Hikind hired a makeup artist to paint his face and was sporting an orange baseball jersey, shades and an Afro wig during the party. He posed for pictures that later appeared on Facebook.
The backlash was immediate, with social media users blasting the long-tenured assemblyman. Though he apologized Monday, Hikind said the costume was “done in good taste” and that if he could, he would wear it again.
“The idea was to look out-of-character, to look different, for people not to recognize me,” Hikind told New York radio station 1010 WINS. “If I had to do it all over again, I’d do exactly the same thing, without a doubt.”
He continued to publicly defend the costume, claiming that it was in line with the practices of Purim. Purim is a Jewish holiday that celebrates the escape of the Jewish people from Persia. Celebrations often include feasts, parties, the exchange of gifts and dressing up in costume.
“Yes, I wore a costume on Purim and hosted a party. Most of the people who attended also wore costumes. Everywhere that Purim was being celebrated, people wore costumes. It was Purim. People dress up,” Hikind wrote on his blog.
“I am intrigued that anyone who understands Purim — or for that matter understands me — would have a problem with this. This is political correctness to the absurd.

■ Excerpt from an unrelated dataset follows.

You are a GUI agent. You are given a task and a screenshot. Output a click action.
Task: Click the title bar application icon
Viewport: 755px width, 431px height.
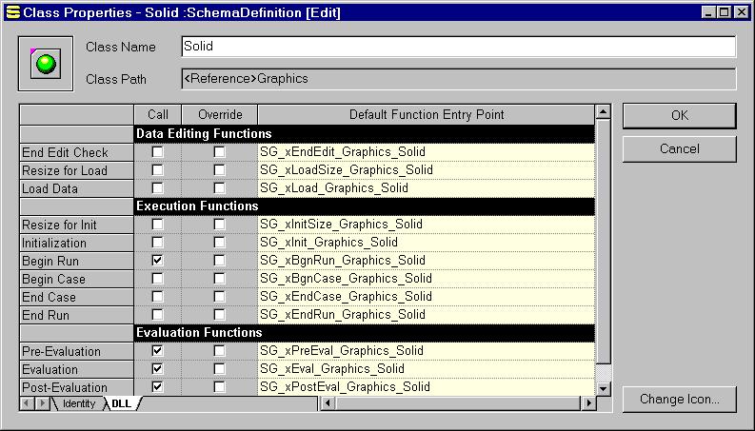coord(11,12)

There is not a prejudiced bone in my body,” he added.
Fellow New York Assemblyman Karim Camara, who is a member of the state’s Black, Puerto Rican, Hispanic and Asian Legislative Caucus condemned Hikind’s costume and called his continued defense “callous and repugnant.”
“The history of the blackface minstrel show is something deeply painful in the African-American community,” said Camera, another Brooklyn Democrat. “It brings back the memories of African-Americans being reduced to buffoonery just to gain access to the entertainment industry.”
Hikind maintains that his costume was not intended to offend, and offered his apology during a Monday press conference.
“It was not meant to hurt anyone,” Hikind said. “And to those who were? I’m sorry.”